Pronghorn uses this trick to determine the desired HTTP Request method (“GET ” <– note the whitespace, “POST”, etc.). The only drawback is that the string length has to be a multiple of 2 (using an unsigned short) or 4 (using an unsigned integer, as shown here). Hence we’ve to came up with an hybrid aproach to transparently replace existing strcmp()/strncmp() functions.

I highly recommend reading http://www.codeproject.com/KB/string/optimize_strings.aspx?msg=1009488 for further details on this

Note that the code snippets have been compiled with DMD 2.0.49 without any optimizations (-O has been omitted).

the new virtual host map - unfolded

Pronghorn's virtualHostMap class provides an internal API for creating, accessing and deleting virtual hosts objects.

But how's the data organized?
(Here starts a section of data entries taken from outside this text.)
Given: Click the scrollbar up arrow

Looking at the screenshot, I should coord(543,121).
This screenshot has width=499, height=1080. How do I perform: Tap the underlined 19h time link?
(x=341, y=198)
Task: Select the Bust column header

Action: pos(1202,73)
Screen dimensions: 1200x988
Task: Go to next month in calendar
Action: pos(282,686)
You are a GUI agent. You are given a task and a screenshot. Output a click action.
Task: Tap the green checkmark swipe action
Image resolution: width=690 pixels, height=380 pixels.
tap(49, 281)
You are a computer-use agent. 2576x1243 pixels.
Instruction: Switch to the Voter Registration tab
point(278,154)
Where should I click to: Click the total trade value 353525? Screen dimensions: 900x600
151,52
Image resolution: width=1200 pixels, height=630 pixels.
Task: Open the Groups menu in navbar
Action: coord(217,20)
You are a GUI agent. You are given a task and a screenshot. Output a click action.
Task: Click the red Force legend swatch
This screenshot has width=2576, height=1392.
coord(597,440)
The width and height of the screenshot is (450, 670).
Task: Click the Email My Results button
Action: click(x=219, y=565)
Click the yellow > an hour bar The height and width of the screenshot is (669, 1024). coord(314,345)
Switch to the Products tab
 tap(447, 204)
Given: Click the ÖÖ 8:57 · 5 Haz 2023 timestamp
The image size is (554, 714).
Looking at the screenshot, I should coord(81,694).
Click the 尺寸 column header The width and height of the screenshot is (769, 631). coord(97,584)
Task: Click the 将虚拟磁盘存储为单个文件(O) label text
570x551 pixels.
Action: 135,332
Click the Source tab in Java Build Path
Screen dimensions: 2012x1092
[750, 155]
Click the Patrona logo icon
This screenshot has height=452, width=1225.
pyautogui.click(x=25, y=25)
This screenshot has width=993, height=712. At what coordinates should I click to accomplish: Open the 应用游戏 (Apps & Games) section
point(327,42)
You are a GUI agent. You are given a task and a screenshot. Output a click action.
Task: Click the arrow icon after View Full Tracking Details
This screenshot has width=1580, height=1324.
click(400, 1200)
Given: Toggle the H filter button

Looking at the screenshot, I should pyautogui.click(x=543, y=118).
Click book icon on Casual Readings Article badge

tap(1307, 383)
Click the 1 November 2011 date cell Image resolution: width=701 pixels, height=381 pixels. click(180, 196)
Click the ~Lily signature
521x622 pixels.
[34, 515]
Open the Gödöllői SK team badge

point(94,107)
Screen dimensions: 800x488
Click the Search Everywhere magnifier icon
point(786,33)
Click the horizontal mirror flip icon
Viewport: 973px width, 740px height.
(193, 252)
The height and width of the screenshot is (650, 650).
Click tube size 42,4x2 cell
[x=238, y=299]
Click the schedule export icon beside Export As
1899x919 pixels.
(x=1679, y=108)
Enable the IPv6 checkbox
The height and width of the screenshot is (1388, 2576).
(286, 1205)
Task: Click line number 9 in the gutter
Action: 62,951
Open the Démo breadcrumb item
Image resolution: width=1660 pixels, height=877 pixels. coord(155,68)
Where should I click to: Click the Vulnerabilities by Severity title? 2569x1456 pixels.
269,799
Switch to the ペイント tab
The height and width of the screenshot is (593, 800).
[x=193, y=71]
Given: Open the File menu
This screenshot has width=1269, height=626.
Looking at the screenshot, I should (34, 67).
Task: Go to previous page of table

The most common way is probably to simply store the hostnames in a hashmap. We did so prior to pronghorn release 0.8 since it's the simplest and probably most efficient way - unless it comes to wildcard subdomains.

What's so tricky about wildcard subdomains? Having a configured wildcard subdomain "*.example.com" and a request to "dharmainitiative.foo.bar.example.com", several lookups are required to find the appropriate virtual host which makes the lookup process quite expensive. The following steps are needed to find the associated virtual host:

VirtualHost: *.example.com, Request: dharmainitiative.foo.bar.example.com

  1. lookup dharmainitiative.foo.bar.example.com (doesn't exist)
  2. lookup *.foo.bar.example.com (doesn't exist)
  3. lookup *.bar.example.com (doesn't exist)
  4. lookup *.example.com (oh, we finally got it)

As you can see, four steps are required in this example.

 

As mentioned before, pronghorn 0.8 comes up with another approach, which will be explained in the following lines.

keyword: tree

All Hostnames are organized in a tree (as the domain name system, DNS, does). If a new virtual host is registered to the virtual host map, all its hostnames will be inserted into the tree by splitting the hostname into its labels ("example.com" becomes an array of "example" and "com") whereas the labels are placed into reverse order ("com", "example" - the TLD is represented by the first level of the tree). If the root node of the tree doesn't contain a child node with name "com", it will be created instead. The same happens with the "example" label. If the "com" node doesn't hold a child node with name "example", a new node will be created and linked to the "com" node.

Lookups work in a similar way. The root node is accessed, the existence of the "com" label is ensured, and if the child label "example" doesn't exist, the "com" label will be checked for a child label with name "*" - a wildcard one. Of course expensive string comparisons can't be abandonded, which are needed to find the desired label. But compared to flat hashmaps lookups are performed in an incremental way - step by step, hostname label by hostname label. In so doing there's no need to compare long strings at once which saves time and makes this approach more efficient. And last but not least memory is saved since each label is only stored once (at the respective position in the tree).

Deleting hostnames from the tree is the hardest part. Before deleting a label, it needs to be ensured that it isn't shared with other hostnames. But as of now, the new hostname implementation works like a charm.